Hi and welcome to Just Answer!You may deduct a loss on your tax return - that is not an issue as long as the vacant land was your investment and not personal use property.The issue is HOW the loss is determined - and generally - you may not use assessed or appraised value to calculate the loss.To determine the loss - you need to have your basis.If the property was purchased - the basis is your purchase price. If the property was inherited - the basis in most situations - the fair market value when the decedent passed away. The basis should be adjusted by purchase expenses, sale expenses, etc.And the capital gain or loss is calculated as (selling price ) MINUS (adjusted basis).

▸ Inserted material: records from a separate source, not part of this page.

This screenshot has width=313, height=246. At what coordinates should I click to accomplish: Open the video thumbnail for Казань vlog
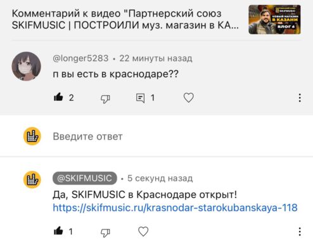point(274,20)
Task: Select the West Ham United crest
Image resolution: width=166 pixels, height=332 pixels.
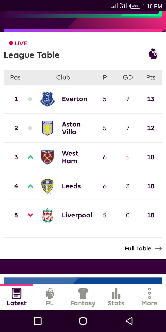Action: [48, 157]
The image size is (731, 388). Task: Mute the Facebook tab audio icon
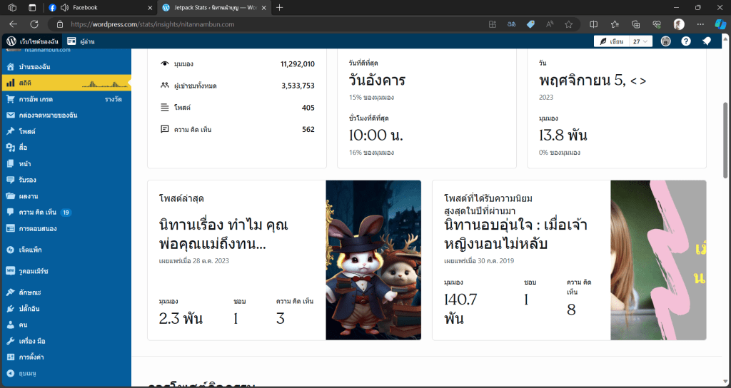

However - when the assessed or appraised value of the property is going up or down - neither gain nor loss is recognized. We only recognize the gain or the loss when the property is sold or otherwise disposed.For instance - when your land was assessed at $19,000 - you did not realize any taxable income - thus - we may not calculate the loss based on that amount unless that was your purchase price (basis).Sorry if you expected differently.
So far - to properly calculate your taxable gain or loss - we need to know (1) your original purchase price (basis) and (2) adjustments to your basis - including current selling expenses, Realtor fees, etc.
Let me know if you need any help with reporting.
Let's say my dad purchased the property 40 years ago for $5000. Property was in joint tenancy with mom. Dad died 26 years ago. The assessed tax value on the date of his death was $4000. Five years later., mom re-deeded to property to me (gifted, I think) and the assessed value was $10,000. Now, 2013, the assessed tax value is $19,000. I sold the property yesterday, net $7,100. What is my basis?
Let's examine the sequence of events.1. When your father purchase the property - the purchase price becomes the basis - $5000.2. When your father passed away - your mother inherited a half of the property as she already owned another half. So we need to determine what was the fair market value at that time. If the fair market value was equal to the assessed value (usually it is higher) then your mother's basis is $2500 (of half she owned) plus $2000 (on half she inherited) = $4500.2. when the property is gifted - your basis is the lesser of the donor's basis ($4500 in our example) and the fair market value of the property at the time of gifting ($10,000) - so your basis is $4500. 3. Assuming you had selling expenses of $1900 - that will be added to your basis - and your adjusted basis would be $6400.Please be aware that is a raw estimate to illustrate your situation.
I understand so far. One last thing. If 3 years ago, the state of Wisconsin (Dept. of Interior or some such thing) created a 'Fire Wise Program' that required me to cut down all dead trees on the property and clear all dead debris from the ground with a $10,000 penalty or some such absurd fine, and I had to travel up to the property for the last 3 year to cut, drag and haul to prove progress on this program to avoid a fine, is the cost of this added to my basis?
Yes - improvements to the vacant land are added to the basis. You may also add your travel expenses assuming you keep a good record of your trips. You will add a cost of tools and and payments to contractors if any.